* Instruction *
Repeat every one of the following items word for word, from the first line to the last.

* Input *
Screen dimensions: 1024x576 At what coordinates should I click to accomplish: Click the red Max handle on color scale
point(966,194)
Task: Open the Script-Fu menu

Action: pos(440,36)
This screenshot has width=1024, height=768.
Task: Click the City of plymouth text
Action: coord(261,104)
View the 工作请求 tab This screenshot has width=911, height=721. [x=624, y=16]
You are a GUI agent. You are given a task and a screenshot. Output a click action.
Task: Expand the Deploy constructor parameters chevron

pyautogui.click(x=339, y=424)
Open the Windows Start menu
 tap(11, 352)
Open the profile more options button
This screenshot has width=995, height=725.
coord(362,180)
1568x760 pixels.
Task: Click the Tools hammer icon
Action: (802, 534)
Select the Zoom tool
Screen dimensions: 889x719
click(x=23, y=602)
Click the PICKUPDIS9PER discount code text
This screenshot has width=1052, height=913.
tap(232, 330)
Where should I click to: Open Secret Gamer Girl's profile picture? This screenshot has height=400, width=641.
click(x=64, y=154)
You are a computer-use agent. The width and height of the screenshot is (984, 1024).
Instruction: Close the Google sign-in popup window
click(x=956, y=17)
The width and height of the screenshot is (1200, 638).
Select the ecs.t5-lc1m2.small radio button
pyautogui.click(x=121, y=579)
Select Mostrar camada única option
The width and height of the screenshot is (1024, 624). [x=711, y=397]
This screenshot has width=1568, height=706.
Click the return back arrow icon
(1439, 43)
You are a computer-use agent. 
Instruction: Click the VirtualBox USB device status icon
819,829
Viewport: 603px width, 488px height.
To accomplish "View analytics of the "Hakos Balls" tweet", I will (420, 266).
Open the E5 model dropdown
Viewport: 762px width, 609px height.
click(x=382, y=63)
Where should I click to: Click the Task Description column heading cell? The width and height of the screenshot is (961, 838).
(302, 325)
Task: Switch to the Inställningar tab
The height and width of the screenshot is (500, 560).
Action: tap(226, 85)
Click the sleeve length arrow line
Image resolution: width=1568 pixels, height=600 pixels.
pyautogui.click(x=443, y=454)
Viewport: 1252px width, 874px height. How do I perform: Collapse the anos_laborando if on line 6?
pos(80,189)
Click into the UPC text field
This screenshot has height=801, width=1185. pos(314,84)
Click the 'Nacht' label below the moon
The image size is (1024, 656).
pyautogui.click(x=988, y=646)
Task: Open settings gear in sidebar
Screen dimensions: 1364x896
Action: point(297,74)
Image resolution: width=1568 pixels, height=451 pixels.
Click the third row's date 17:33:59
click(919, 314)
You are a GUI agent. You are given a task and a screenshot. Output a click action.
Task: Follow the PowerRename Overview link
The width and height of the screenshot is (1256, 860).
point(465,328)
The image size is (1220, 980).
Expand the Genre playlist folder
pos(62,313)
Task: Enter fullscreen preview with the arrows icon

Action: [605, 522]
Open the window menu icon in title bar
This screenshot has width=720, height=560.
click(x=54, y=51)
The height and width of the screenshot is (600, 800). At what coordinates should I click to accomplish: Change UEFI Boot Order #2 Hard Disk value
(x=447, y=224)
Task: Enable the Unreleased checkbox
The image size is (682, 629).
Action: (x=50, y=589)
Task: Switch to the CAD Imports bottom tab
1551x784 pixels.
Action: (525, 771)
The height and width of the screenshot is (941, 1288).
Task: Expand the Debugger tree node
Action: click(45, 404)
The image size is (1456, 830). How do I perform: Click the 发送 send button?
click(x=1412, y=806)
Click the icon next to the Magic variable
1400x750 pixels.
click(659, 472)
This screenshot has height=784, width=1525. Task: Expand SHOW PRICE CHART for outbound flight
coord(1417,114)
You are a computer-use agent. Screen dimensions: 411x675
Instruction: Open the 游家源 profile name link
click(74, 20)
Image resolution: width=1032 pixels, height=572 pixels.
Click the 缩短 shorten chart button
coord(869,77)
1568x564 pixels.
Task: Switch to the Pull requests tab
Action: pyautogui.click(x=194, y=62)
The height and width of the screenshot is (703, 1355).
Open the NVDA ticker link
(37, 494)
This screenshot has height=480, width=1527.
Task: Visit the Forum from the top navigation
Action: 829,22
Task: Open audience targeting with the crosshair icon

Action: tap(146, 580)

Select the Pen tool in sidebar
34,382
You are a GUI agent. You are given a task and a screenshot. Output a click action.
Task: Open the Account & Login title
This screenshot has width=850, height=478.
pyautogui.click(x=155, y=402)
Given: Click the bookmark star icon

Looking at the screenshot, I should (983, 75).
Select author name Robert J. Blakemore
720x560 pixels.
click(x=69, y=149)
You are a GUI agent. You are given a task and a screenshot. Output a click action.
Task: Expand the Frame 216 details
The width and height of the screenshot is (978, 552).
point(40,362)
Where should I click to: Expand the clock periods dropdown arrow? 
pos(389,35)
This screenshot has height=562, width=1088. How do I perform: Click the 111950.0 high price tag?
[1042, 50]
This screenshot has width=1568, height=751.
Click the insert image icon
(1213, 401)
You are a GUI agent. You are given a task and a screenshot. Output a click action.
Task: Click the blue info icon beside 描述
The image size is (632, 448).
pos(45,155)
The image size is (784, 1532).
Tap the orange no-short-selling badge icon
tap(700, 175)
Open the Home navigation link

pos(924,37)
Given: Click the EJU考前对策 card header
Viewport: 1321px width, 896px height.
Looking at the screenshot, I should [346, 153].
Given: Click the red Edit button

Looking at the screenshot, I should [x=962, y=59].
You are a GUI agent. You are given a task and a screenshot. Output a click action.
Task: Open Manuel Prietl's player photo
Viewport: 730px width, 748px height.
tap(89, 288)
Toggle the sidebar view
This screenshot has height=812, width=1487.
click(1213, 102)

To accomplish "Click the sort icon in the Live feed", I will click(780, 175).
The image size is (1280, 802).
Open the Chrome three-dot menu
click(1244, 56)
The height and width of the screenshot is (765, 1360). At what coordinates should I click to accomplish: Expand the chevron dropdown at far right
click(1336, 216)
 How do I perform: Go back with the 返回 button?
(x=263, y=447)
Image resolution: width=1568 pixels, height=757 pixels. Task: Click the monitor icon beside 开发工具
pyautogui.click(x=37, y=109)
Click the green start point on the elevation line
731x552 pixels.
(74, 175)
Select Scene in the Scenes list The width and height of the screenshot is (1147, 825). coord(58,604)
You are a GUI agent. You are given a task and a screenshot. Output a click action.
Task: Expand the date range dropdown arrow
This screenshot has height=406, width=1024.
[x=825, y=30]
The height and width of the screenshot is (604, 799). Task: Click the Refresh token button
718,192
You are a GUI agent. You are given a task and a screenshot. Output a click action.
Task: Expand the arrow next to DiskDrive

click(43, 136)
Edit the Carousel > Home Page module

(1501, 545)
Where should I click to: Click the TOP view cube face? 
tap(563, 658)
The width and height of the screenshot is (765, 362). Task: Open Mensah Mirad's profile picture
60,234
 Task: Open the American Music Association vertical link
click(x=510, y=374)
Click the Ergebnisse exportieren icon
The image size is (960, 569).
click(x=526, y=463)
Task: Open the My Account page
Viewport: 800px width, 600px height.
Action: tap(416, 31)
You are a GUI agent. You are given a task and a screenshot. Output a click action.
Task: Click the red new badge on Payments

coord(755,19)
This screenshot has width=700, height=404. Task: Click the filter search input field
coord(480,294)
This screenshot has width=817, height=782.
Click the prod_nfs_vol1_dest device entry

* Task solution *
Screen dimensions: 1024x576 At what coordinates should I click to accomplish: Click the red Max handle on color scale
point(966,194)
Task: Open the Script-Fu menu

Action: pos(440,36)
This screenshot has width=1024, height=768.
Task: Click the City of plymouth text
Action: coord(261,104)
View the 工作请求 tab This screenshot has width=911, height=721. [x=624, y=16]
You are a GUI agent. You are given a task and a screenshot. Output a click action.
Task: Expand the Deploy constructor parameters chevron

pyautogui.click(x=339, y=424)
Open the Windows Start menu
 tap(11, 352)
Open the profile more options button
This screenshot has width=995, height=725.
coord(362,180)
1568x760 pixels.
Task: Click the Tools hammer icon
Action: (802, 534)
Select the Zoom tool
Screen dimensions: 889x719
click(x=23, y=602)
Click the PICKUPDIS9PER discount code text
This screenshot has width=1052, height=913.
tap(232, 330)
Where should I click to: Open Secret Gamer Girl's profile picture? This screenshot has height=400, width=641.
click(x=64, y=154)
You are a computer-use agent. The width and height of the screenshot is (984, 1024).
Instruction: Close the Google sign-in popup window
click(x=956, y=17)
The width and height of the screenshot is (1200, 638).
Select the ecs.t5-lc1m2.small radio button
pyautogui.click(x=121, y=579)
Select Mostrar camada única option
The width and height of the screenshot is (1024, 624). [x=711, y=397]
This screenshot has width=1568, height=706.
Click the return back arrow icon
(1439, 43)
You are a computer-use agent. 
Instruction: Click the VirtualBox USB device status icon
819,829
Viewport: 603px width, 488px height.
To accomplish "View analytics of the "Hakos Balls" tweet", I will (420, 266).
Open the E5 model dropdown
Viewport: 762px width, 609px height.
click(x=382, y=63)
Where should I click to: Click the Task Description column heading cell? The width and height of the screenshot is (961, 838).
(302, 325)
Task: Switch to the Inställningar tab
The height and width of the screenshot is (500, 560).
Action: tap(226, 85)
Click the sleeve length arrow line
Image resolution: width=1568 pixels, height=600 pixels.
pyautogui.click(x=443, y=454)
Viewport: 1252px width, 874px height. How do I perform: Collapse the anos_laborando if on line 6?
pos(80,189)
Click into the UPC text field
This screenshot has height=801, width=1185. pos(314,84)
Click the 'Nacht' label below the moon
The image size is (1024, 656).
pyautogui.click(x=988, y=646)
Task: Open settings gear in sidebar
Screen dimensions: 1364x896
Action: point(297,74)
Image resolution: width=1568 pixels, height=451 pixels.
Click the third row's date 17:33:59
click(919, 314)
You are a GUI agent. You are given a task and a screenshot. Output a click action.
Task: Follow the PowerRename Overview link
The width and height of the screenshot is (1256, 860).
point(465,328)
The image size is (1220, 980).
Expand the Genre playlist folder
pos(62,313)
Task: Enter fullscreen preview with the arrows icon

Action: [605, 522]
Open the window menu icon in title bar
This screenshot has width=720, height=560.
click(x=54, y=51)
The height and width of the screenshot is (600, 800). At what coordinates should I click to accomplish: Change UEFI Boot Order #2 Hard Disk value
(x=447, y=224)
Task: Enable the Unreleased checkbox
The image size is (682, 629).
Action: (x=50, y=589)
Task: Switch to the CAD Imports bottom tab
1551x784 pixels.
Action: (525, 771)
The height and width of the screenshot is (941, 1288).
Task: Expand the Debugger tree node
Action: click(45, 404)
The image size is (1456, 830). How do I perform: Click the 发送 send button?
click(x=1412, y=806)
Click the icon next to the Magic variable
1400x750 pixels.
click(659, 472)
This screenshot has height=784, width=1525. Task: Expand SHOW PRICE CHART for outbound flight
coord(1417,114)
You are a computer-use agent. Screen dimensions: 411x675
Instruction: Open the 游家源 profile name link
click(74, 20)
Image resolution: width=1032 pixels, height=572 pixels.
Click the 缩短 shorten chart button
coord(869,77)
1568x564 pixels.
Task: Switch to the Pull requests tab
Action: pyautogui.click(x=194, y=62)
The height and width of the screenshot is (703, 1355).
Open the NVDA ticker link
(37, 494)
This screenshot has height=480, width=1527.
Task: Visit the Forum from the top navigation
Action: 829,22
Task: Open audience targeting with the crosshair icon

Action: tap(146, 580)

Select the Pen tool in sidebar
34,382
You are a GUI agent. You are given a task and a screenshot. Output a click action.
Task: Open the Account & Login title
This screenshot has width=850, height=478.
pyautogui.click(x=155, y=402)
Given: Click the bookmark star icon

Looking at the screenshot, I should (983, 75).
Select author name Robert J. Blakemore
720x560 pixels.
click(x=69, y=149)
You are a GUI agent. You are given a task and a screenshot. Output a click action.
Task: Expand the Frame 216 details
The width and height of the screenshot is (978, 552).
point(40,362)
Where should I click to: Expand the clock periods dropdown arrow? 
pos(389,35)
This screenshot has height=562, width=1088. How do I perform: Click the 111950.0 high price tag?
[1042, 50]
This screenshot has width=1568, height=751.
Click the insert image icon
(1213, 401)
You are a GUI agent. You are given a task and a screenshot. Output a click action.
Task: Click the blue info icon beside 描述
The image size is (632, 448).
pos(45,155)
The image size is (784, 1532).
Tap the orange no-short-selling badge icon
tap(700, 175)
Open the Home navigation link

pos(924,37)
Given: Click the EJU考前对策 card header
Viewport: 1321px width, 896px height.
Looking at the screenshot, I should [346, 153].
Given: Click the red Edit button

Looking at the screenshot, I should [x=962, y=59].
You are a GUI agent. You are given a task and a screenshot. Output a click action.
Task: Open Manuel Prietl's player photo
Viewport: 730px width, 748px height.
tap(89, 288)
Toggle the sidebar view
This screenshot has height=812, width=1487.
click(1213, 102)

To accomplish "Click the sort icon in the Live feed", I will click(780, 175).
The image size is (1280, 802).
Open the Chrome three-dot menu
click(1244, 56)
The height and width of the screenshot is (765, 1360). At what coordinates should I click to accomplish: Expand the chevron dropdown at far right
click(1336, 216)
 How do I perform: Go back with the 返回 button?
(x=263, y=447)
Image resolution: width=1568 pixels, height=757 pixels. Task: Click the monitor icon beside 开发工具
pyautogui.click(x=37, y=109)
Click the green start point on the elevation line
731x552 pixels.
(74, 175)
Select Scene in the Scenes list The width and height of the screenshot is (1147, 825). coord(58,604)
You are a GUI agent. You are given a task and a screenshot. Output a click action.
Task: Expand the date range dropdown arrow
This screenshot has height=406, width=1024.
[x=825, y=30]
The height and width of the screenshot is (604, 799). Task: Click the Refresh token button
718,192
You are a GUI agent. You are given a task and a screenshot. Output a click action.
Task: Expand the arrow next to DiskDrive

click(43, 136)
Edit the Carousel > Home Page module

(1501, 545)
Where should I click to: Click the TOP view cube face? 
tap(563, 658)
The width and height of the screenshot is (765, 362). Task: Open Mensah Mirad's profile picture
60,234
 Task: Open the American Music Association vertical link
click(x=510, y=374)
Click the Ergebnisse exportieren icon
The image size is (960, 569).
click(x=526, y=463)
Task: Open the My Account page
Viewport: 800px width, 600px height.
Action: tap(416, 31)
You are a GUI agent. You are given a task and a screenshot. Output a click action.
Task: Click the red new badge on Payments

coord(755,19)
This screenshot has width=700, height=404. Task: Click the filter search input field
coord(480,294)
This screenshot has width=817, height=782.
Click the prod_nfs_vol1_dest device entry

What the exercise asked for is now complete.